A quick question for local sports fans:
Can you remember any time in recent years when a high-profile player wanted so badly to play in Minnesota, he or she was willing to not play at all if it didn’t happen?
After months of up-and-down negotiations, the Lynx finally landed All-Star center Sylvia Fowles in a three-team trade this week. After holding out for half a season Fowles finally got what she wanted, to wear a Lynx uniform.
It is evidence that the Lynx are perhaps unique in this professional sports market in that they are a destination franchise.
“It felt so good to be here, be in this atmosphere,” Fowles said after her debut Wednesday. “This whole process was deflating [at times]. But, me sticking to my guns and wanting to be here, I think it says a lot.”
A combination of good fortune and savvy moves have created a franchise other league teams are trying to emulate. It is a team with both great talent and good people. It was a situation Fowles was willing to hold out for.
“It’s quite a statement,” Lynx coach Cheryl Reeve said. “It speaks to the quality of individuals we have on this team, the leaders.”
The core of a team that has won two titles in four years was built slowly. Seimone Augustus was here when Reeve came. Executive Vice President Roger Griffith traded for Lindsay Whalen, acquired Rebekkah Brunson in the dispersal draft, was fortunate to draft Maya Moore No. 1. But it’s not luck that the foundation of this team is as good off the court as on it. Reeve said the Lynx, perhaps more than any other team in the league, weigh personality as much as talent when making decisions.

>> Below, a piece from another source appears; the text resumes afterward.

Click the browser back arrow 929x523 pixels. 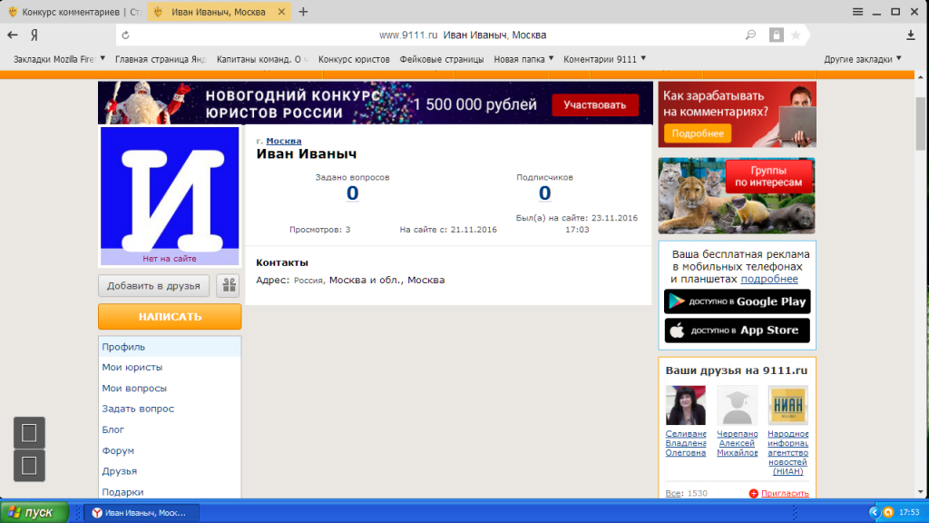pos(13,35)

And Reeve has fostered a sense of investment from her stars by making them a part of the process. “I don’t do anything without Lindsay, Seimone, Maya and Brunson knowing about it,” she said. “It’s important. These guys spend time with these players. There are things we don’t know as coaches. I promised them, I will never bring a knucklehead into this group. And if we made a mistake and brought a knucklehead into this group, I’d get rid of ’em.”
It’s created an environment good players want to be a part of.
“You can be great people and not win, and they’re not going to want to come join you,” Reeve said. “But great people and win? People want to be a part of it.”
After her debut Wednesday, Fowles raved about the organization, praised the coaches for their honesty — and intensity.
“It feels good to get back to the basics,” she said.
Reeve isn’t surprised. Her work as an assistant in 2012 with the U.S. national team at the Olympics proved to her that Moore, Augustus and Whalen are special, and not just for their talent. It became clear when she saw them among all the other great players on the team.
“I walked away going, ‘I already kind of knew why [the Lynx] won,’ ” Reeve said. “But I was really sure when I walked away.”
She wasn’t the only one who noticed. Fowles was on that team, too.